# Benchmark

Use the benchmark entry point when you want to run evaluation workloads such as GSM8K, HumanEval, or MBPP through `diffulex_bench`.

Generic form:

```bash
python -m diffulex_bench.main \
  --config path/to/config.yml \
  --log-file path/to/run.log \
  --log-level DEBUG
```

The config file provides the engine and evaluation settings.
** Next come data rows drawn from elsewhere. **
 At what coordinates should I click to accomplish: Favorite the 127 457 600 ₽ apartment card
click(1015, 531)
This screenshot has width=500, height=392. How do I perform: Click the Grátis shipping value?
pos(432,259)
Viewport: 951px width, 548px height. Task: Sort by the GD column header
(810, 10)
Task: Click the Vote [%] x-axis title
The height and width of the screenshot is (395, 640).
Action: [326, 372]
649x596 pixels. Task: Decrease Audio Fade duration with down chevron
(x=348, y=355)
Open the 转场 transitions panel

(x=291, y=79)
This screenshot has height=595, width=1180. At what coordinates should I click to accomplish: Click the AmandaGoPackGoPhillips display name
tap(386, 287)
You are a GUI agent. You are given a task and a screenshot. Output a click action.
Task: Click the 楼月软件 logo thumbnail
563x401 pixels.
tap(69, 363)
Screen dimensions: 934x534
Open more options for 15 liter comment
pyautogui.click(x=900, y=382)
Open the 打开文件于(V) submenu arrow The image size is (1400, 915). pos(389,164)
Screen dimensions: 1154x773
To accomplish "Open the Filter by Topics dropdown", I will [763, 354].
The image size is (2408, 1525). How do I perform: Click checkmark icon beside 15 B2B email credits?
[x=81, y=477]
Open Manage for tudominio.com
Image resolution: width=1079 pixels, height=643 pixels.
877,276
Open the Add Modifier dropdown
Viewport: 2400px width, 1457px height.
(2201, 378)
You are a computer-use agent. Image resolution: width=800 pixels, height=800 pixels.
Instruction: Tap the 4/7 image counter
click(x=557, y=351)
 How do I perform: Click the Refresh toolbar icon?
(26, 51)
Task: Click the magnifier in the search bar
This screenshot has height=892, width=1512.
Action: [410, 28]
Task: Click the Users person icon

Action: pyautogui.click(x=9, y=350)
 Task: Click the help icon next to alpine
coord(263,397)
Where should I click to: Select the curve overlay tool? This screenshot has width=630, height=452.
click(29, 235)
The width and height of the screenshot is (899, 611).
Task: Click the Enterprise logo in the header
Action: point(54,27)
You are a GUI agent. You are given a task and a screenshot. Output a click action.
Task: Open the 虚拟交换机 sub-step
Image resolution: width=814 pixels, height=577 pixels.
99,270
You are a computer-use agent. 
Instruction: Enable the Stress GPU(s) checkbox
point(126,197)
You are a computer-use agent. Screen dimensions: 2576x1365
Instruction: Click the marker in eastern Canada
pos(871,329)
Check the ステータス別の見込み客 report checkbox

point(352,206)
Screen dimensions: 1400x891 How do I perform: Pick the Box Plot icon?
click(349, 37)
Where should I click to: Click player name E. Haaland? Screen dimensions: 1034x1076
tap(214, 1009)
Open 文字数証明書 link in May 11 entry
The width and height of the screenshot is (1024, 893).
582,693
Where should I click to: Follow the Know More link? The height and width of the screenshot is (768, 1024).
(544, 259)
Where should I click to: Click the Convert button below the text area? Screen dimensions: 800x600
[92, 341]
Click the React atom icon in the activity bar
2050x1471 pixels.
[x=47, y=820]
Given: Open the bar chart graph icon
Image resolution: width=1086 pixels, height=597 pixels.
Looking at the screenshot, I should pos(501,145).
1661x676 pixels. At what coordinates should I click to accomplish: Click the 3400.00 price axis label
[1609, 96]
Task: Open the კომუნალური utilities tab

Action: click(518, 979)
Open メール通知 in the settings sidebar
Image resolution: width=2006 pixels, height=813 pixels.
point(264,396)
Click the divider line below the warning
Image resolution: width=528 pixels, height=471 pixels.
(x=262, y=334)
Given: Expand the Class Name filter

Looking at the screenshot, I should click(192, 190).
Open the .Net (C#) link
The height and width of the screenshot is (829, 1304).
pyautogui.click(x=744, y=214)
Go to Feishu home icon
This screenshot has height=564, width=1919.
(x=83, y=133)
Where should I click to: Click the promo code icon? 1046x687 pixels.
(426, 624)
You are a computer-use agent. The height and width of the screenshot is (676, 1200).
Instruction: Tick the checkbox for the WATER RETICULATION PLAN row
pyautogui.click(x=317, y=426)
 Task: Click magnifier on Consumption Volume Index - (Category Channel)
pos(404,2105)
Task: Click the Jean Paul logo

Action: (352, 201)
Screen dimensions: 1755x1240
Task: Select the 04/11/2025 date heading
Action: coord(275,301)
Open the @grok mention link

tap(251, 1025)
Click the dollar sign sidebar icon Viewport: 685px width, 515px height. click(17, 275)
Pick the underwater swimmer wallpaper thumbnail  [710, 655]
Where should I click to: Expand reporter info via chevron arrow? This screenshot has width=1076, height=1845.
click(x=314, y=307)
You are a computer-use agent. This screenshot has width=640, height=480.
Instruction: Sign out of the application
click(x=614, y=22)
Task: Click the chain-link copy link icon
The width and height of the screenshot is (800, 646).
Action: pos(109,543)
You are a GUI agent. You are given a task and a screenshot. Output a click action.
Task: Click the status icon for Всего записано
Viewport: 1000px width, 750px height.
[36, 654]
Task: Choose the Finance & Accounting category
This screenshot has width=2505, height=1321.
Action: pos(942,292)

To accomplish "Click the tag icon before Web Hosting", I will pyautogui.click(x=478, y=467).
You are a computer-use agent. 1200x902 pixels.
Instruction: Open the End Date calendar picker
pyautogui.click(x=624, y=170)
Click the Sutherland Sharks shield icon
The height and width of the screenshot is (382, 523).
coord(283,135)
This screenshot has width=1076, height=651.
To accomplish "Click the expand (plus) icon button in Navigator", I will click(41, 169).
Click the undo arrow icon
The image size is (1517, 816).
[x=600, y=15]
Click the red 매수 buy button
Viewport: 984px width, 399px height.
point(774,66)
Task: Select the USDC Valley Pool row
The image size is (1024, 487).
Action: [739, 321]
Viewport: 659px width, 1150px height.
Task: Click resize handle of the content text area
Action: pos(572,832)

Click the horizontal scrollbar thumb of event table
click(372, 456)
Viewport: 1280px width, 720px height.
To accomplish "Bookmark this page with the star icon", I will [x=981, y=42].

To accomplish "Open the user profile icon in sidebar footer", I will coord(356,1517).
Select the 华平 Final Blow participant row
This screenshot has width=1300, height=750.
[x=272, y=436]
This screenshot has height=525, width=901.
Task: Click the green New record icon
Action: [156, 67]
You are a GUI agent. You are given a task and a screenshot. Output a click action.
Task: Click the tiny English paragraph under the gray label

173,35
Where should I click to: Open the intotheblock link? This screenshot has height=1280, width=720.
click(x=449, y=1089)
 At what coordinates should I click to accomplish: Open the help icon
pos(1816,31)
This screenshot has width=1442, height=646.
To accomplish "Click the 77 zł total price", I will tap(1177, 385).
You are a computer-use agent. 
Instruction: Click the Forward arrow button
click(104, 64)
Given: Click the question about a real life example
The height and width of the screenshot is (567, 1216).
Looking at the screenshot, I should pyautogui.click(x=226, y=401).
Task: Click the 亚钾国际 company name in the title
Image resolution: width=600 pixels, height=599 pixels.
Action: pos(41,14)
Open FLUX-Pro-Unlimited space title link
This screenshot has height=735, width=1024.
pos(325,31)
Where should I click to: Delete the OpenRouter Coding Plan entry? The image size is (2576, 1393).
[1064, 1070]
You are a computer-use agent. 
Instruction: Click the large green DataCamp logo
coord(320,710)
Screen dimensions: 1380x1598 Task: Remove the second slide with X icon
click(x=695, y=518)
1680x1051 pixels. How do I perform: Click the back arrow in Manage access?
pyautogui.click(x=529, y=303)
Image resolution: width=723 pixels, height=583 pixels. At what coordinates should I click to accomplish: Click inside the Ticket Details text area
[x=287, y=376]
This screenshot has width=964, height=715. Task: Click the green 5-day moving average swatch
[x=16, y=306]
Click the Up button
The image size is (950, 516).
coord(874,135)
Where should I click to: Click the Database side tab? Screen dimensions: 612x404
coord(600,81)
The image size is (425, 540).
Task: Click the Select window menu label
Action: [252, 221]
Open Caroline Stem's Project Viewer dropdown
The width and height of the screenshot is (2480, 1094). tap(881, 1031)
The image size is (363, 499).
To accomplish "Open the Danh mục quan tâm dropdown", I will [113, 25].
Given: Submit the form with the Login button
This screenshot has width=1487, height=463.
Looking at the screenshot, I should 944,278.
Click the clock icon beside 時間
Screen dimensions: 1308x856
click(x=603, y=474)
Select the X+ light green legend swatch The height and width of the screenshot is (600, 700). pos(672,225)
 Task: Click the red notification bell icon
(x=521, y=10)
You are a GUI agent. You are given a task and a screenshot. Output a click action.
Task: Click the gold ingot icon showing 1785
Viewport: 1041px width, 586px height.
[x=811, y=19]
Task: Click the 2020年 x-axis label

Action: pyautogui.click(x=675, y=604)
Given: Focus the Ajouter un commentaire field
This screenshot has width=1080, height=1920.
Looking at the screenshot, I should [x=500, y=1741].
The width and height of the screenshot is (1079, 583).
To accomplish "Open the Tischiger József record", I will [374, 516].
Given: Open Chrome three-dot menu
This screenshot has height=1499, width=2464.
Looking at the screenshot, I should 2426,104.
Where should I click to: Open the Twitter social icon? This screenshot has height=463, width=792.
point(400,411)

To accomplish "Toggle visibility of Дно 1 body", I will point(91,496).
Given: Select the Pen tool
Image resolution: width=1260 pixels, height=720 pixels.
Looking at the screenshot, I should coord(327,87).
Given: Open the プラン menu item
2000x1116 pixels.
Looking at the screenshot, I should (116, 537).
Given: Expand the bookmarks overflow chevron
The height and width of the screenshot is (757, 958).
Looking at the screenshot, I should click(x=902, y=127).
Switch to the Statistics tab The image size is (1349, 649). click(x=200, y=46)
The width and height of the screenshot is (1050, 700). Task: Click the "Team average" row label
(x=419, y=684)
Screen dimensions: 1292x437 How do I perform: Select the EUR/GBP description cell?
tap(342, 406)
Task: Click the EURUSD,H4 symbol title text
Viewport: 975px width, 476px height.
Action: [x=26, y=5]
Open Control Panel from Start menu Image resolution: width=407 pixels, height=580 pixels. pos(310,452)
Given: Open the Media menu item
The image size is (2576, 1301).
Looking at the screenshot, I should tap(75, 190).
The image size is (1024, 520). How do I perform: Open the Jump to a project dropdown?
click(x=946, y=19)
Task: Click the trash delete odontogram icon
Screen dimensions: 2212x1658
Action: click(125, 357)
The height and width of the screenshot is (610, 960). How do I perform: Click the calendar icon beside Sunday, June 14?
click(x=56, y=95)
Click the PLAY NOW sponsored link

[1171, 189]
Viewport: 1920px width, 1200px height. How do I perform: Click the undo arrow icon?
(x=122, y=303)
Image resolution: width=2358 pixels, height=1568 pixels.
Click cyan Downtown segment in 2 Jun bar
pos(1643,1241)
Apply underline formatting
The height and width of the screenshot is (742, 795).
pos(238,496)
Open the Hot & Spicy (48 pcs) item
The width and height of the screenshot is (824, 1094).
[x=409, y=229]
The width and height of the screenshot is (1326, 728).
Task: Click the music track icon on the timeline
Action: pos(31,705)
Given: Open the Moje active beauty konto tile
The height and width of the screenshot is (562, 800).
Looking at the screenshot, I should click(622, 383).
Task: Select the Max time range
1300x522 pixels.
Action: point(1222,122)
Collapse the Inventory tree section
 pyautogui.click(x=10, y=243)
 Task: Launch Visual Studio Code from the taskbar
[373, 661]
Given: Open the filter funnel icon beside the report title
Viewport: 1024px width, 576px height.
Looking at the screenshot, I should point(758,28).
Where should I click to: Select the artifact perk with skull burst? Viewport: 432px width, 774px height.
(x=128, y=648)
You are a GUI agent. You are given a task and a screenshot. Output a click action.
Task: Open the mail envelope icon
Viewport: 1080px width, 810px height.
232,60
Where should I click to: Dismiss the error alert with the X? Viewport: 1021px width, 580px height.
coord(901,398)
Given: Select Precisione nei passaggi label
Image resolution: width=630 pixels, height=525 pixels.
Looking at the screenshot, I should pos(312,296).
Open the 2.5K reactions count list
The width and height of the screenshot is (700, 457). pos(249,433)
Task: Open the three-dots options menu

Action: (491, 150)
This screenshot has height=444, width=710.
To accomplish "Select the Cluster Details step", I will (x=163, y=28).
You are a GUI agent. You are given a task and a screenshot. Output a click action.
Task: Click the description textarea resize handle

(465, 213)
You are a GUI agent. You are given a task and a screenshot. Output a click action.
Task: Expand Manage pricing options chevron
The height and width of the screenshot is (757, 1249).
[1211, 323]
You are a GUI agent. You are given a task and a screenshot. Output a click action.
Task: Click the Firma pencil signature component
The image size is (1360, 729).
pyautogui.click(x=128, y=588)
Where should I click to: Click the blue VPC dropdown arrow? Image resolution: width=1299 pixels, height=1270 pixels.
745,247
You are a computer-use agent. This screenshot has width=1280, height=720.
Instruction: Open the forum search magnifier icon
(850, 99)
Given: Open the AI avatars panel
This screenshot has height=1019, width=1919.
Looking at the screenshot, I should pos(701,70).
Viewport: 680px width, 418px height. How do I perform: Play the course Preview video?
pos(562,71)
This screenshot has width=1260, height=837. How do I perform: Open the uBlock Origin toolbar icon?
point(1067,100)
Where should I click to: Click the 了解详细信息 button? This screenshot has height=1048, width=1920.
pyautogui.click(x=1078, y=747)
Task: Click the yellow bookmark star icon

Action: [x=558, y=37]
In the repository, the common pattern is:

- `--config diffulex_bench/configs/<name>.yml`
- optional overrides like `--model-path`, `--tokenizer-path`, `--model-name`, `--decoding-strategy`, `--tensor-parallel-size`, `--data-parallel-size`, `--dataset`, `--dataset-limit`, `--temperature`, `--max-tokens`, and `--output-dir`

## Supported models

### D2F-LLaDA

```bash
python -m diffulex_bench.main \
  --config diffulex_bench/configs/llada_instruct_gsm8k.yml \
  --model-path /YOUR-CKPT-PATH/GSAI-ML/LLaDA-8B-Instruct \
  --tokenizer-path /YOUR-CKPT-PATH/GSAI-ML/LLaDA-8B-Instruct \
  --model-name llada \
  --decoding-strategy d2f \
  --use-lora \
  --lora-path /YOUR-CKPT-PATH/SJTU-DENG-Lab/D2F_LLaDA_Instruct_8B_Lora \
  --tensor-parallel-size 2 \
  --data-parallel-size 1 \
  --dataset gsm8k_diffulex \
  --dataset-limit 100 \
  --temperature 0.0 \
  --max-tokens 256
```

### D2F-Dream

```bash
python -m diffulex_bench.main \
  --config diffulex_bench/configs/dream_base_gsm8k.yml \
  --model-path /YOUR-CKPT-PATH/Dream-org/Dream-v0-Base-7B \
  --tokenizer-path /YOUR-CKPT-PATH/Dream-org/Dream-v0-Base-7B \
  --model-name dream \
  --decoding-strategy d2f \
  --use-lora \
  --lora-path /YOUR-CKPT-PATH/SJTU-DENG-Lab/D2F_Dream_Base_7B_Lora \
  --tensor-parallel-size 2 \
  --data-parallel-size 1 \
  --dataset gsm8k_diffulex \
  --dataset-limit 100 \
  --temperature 0.0 \
  --max-tokens 256
```

### Fast-dLLM-v2

```bash
python -m diffulex_bench.main \
  --config diffulex_bench/configs/fast_dllm_v2_gsm8k.yml \
  --model-path /YOUR-CKPT-PATH/Efficient-Large-Model/Fast_dLLM_v2_7B \
  --tokenizer-path /YOUR-CKPT-PATH/Efficient-Large-Model/Fast_dLLM_v2_7B \
  --model-name fast_dllm_v2 \
  --decoding-strategy multi_bd \
  --tensor-parallel-size 2 \
  --data-parallel-size 1 \
  --dataset gsm8k_diffulex \
  --dataset-limit 100 \
  --temperature 0.0 \
  --max-tokens 256
```

### SDAR

```bash
python -m diffulex_bench.main \
  --config diffulex_bench/configs/sdar_chat_gsm8k.yml \
  --model-path /YOUR-CKPT-PATH/JetLM/SDAR-1.7B-Chat-b32 \
  --model-name sdar \
  --decoding-strategy multi_bd \
  --tensor-parallel-size 1 \
  --data-parallel-size 1 \
  --dataset gsm8k_diffulex \
  --temperature 0.0 \
  --max-tokens 256
```

### SDAR-MoE

Use the same benchmark entry point and a matching `sdar_moe` config. The repository already treats `sdar_moe` as a supported model family; keep the same benchmark structure as SDAR and set the model path to your SDAR-MoE checkpoint.